Why? Why does the Vatican have sovereign immunity?
It dismissed a case brought by 24 French, Belgian and Dutch nationals, who said they were sexually abused by Catholic priests when they were children.
The class-action suit sought €10,000 compensation for each victim but the Ghent Court of First Instance said in 2013 that it did not have jurisdiction over the Holy See. The applicants had argued that they had been deprived of access to a court.
The European court agreed with the Belgian court that the Holy see enjoyed “diplomatic immunity” and “state privileges under international law”.
Sure, a small neighborhood of Rome has “diplomatic immunity” and “state privileges” because Mister God said so, it’s written down right here. Because of this immunity it gets to rape kids whenever it feels like it.
It’s not the final word though.
The European court’s judgement is not final, a press statement explained. Any party to the case can request that it be referred to the Grand Chamber of the Court within three months.
Do that.
Yeah, whoever had the brilliant idea of making the Vatican its own country may have foreseen just this. Clever, no?
That would be Benito Mussolini, who cut a deal with the then-Pope to give each other mutual recognition (along with a few other details) that helped drag Italy and the Papal States out of the last bit of Renaissance diplomacy that they’d still been ensnared in. Hitler also signed a pact with the Church, his very first in fact, which strengthened the Church’s position in German society and offered Hitler’s thuggish regime a big boost in legitimacy.
Thereafter, incidentally, the Catholic Church held special prayers on the occasion of Hitler’s birthday until 1945. Catholic priests were also responsible for many of the Rat Lines which shuttled so many Nazis to the nurturing juntas of Latin America.
Hunnnnnnnnnnh. I need to read up on that.
Yeah, most of that I did know, except the Mussolini bit (I imagine I could have found that by googling, but didn’t do it). Ophelia, you might be interested in a book, Hitler’s Pope, by John Cornwell.
makes a note of it
I think I’d encountered most of that before but it hadn’t sunk in. I know I’d seen the Mussolini part before but…nope, still didn’t stick.
You might also want to check out The Pope and Mussolini by David Kertzer.

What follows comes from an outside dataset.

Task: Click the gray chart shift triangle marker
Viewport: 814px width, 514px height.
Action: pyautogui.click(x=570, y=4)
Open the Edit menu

And to complete the triumvirate, the Catholic Church was heavily entwined with the Franco regime. My wife was telling me the other day that in her grandparents’ village in the mountains of León, kids had to bow and kiss the priest’s hand whenever they passed on the street. They didn’t do that in her city (probably because there were too many priests and too many kids), so one time she walked past the priest and got a cuff on the head from him for her insolence.

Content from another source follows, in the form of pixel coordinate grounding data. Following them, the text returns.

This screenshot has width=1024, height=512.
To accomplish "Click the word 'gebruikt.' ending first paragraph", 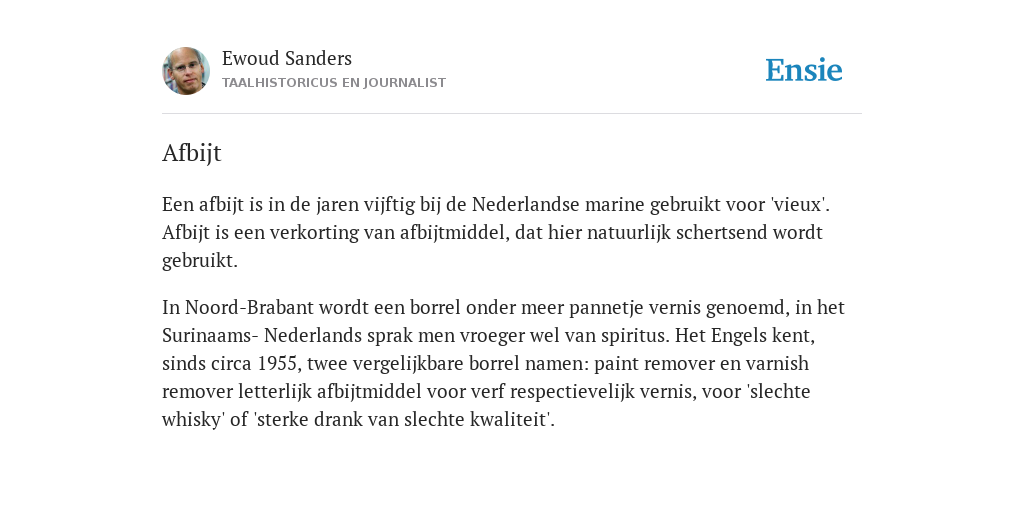I will (x=200, y=261).
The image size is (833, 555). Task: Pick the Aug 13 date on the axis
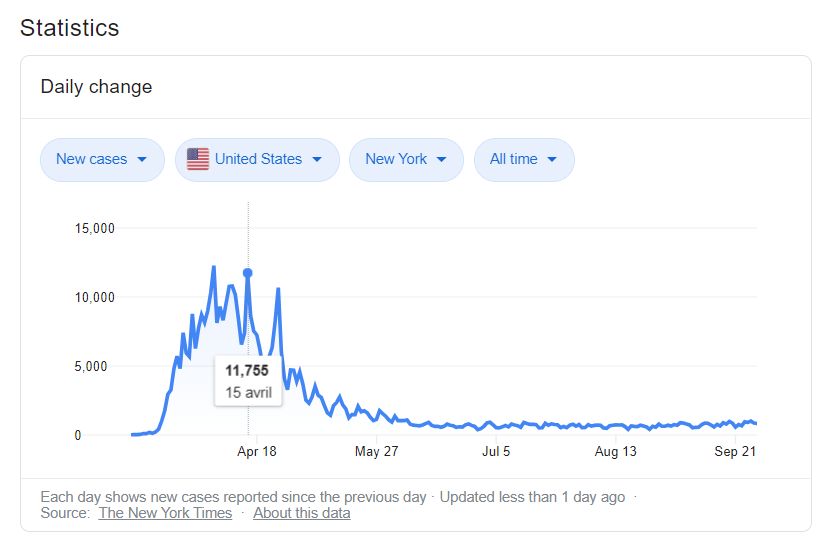(615, 452)
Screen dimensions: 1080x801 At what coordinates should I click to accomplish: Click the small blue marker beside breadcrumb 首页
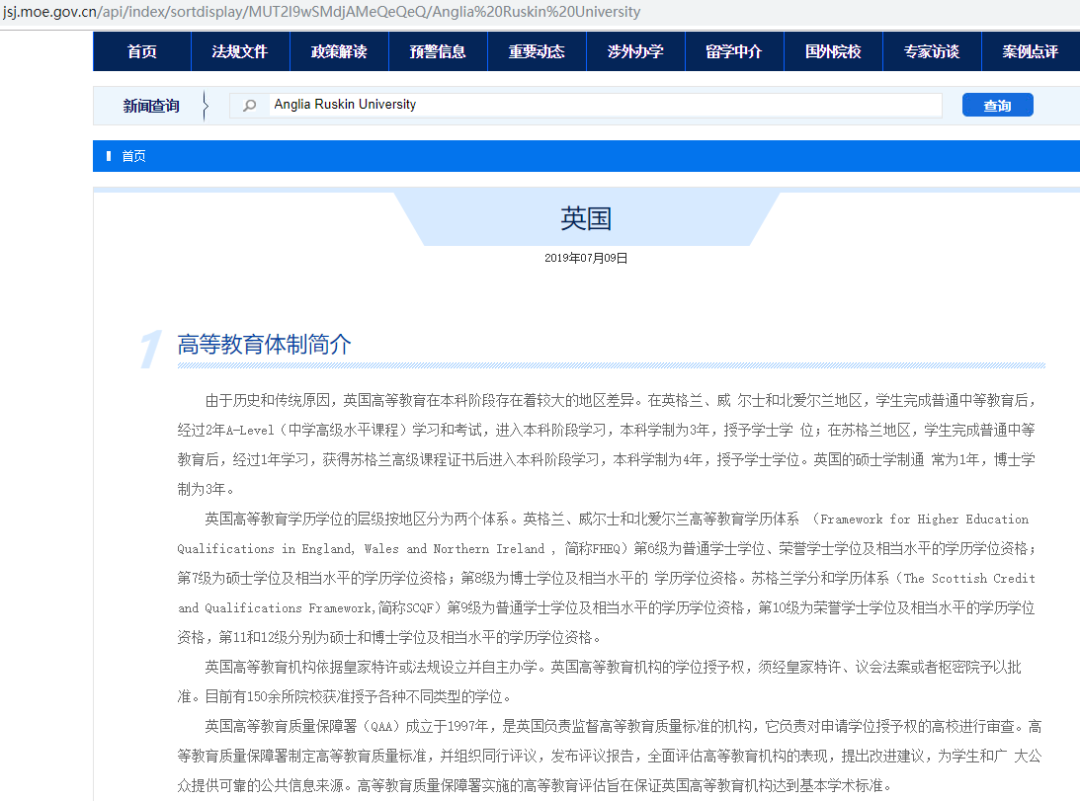(x=109, y=156)
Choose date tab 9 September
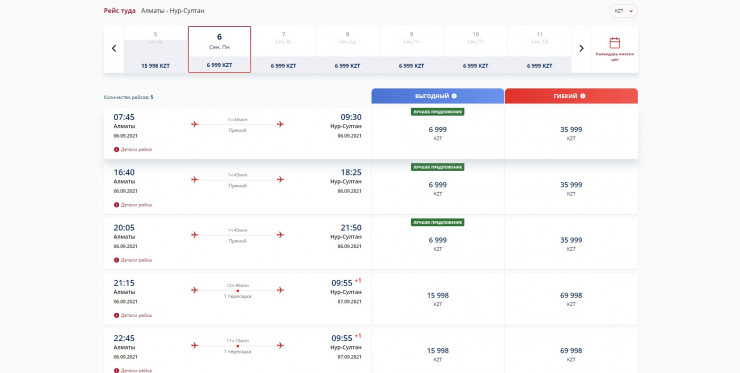 click(x=411, y=50)
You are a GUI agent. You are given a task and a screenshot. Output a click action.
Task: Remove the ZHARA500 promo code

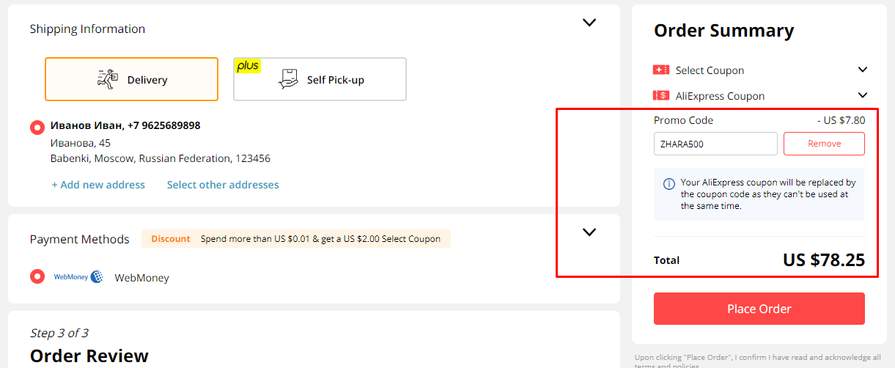tap(824, 144)
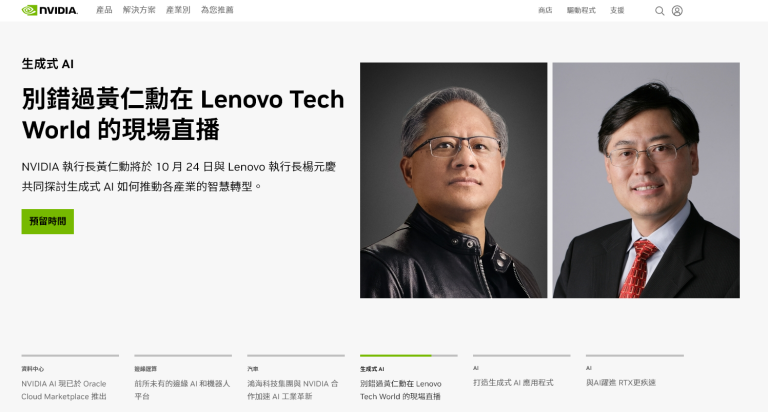Select the RTX 更疾速 carousel item
Image resolution: width=768 pixels, height=412 pixels.
click(x=634, y=372)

Roger Williams does not get the recognition he deserves.
That I did know. I was a bit obsessed with the Spanish Civil War once upon a time. Still far from bored by it.
Have you read The Spanish Holocaust by Paul Preston? It’s an excellent antidote to the bothsidesism you occasionally hear, and it also provides some context to Orwell’s reporting.

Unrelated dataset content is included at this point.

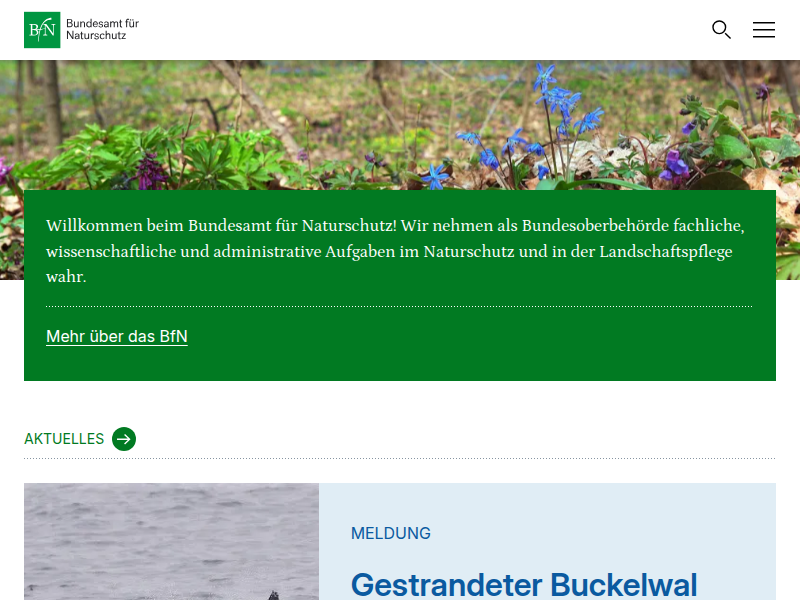Click the Buckelwal headline in the teaser
The height and width of the screenshot is (600, 800).
(524, 585)
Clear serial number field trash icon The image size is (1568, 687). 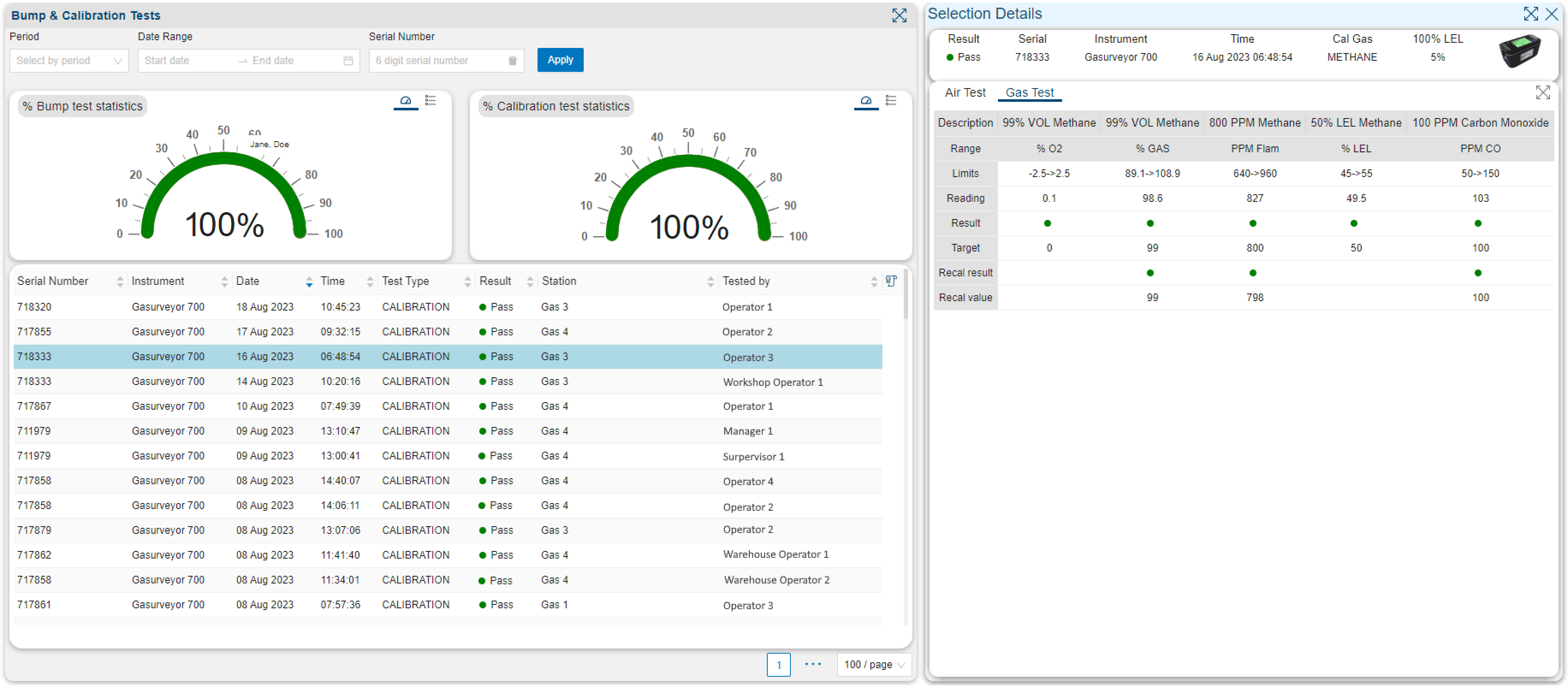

No, but I’ve read quite a bit of other context to Orwell’s reporting, i.e. what Stalin was up to in Spain, the Stalinist-Trotskyist divide, the show trials, the Popular Front, etc etc etc. The war over trans dogma reminds me of the Trotskyists-Stalinists fight in a lot of ways – formerly reasonable people becoming idiotically bafflingly willing to wave away whatever doesn’t fit cozily.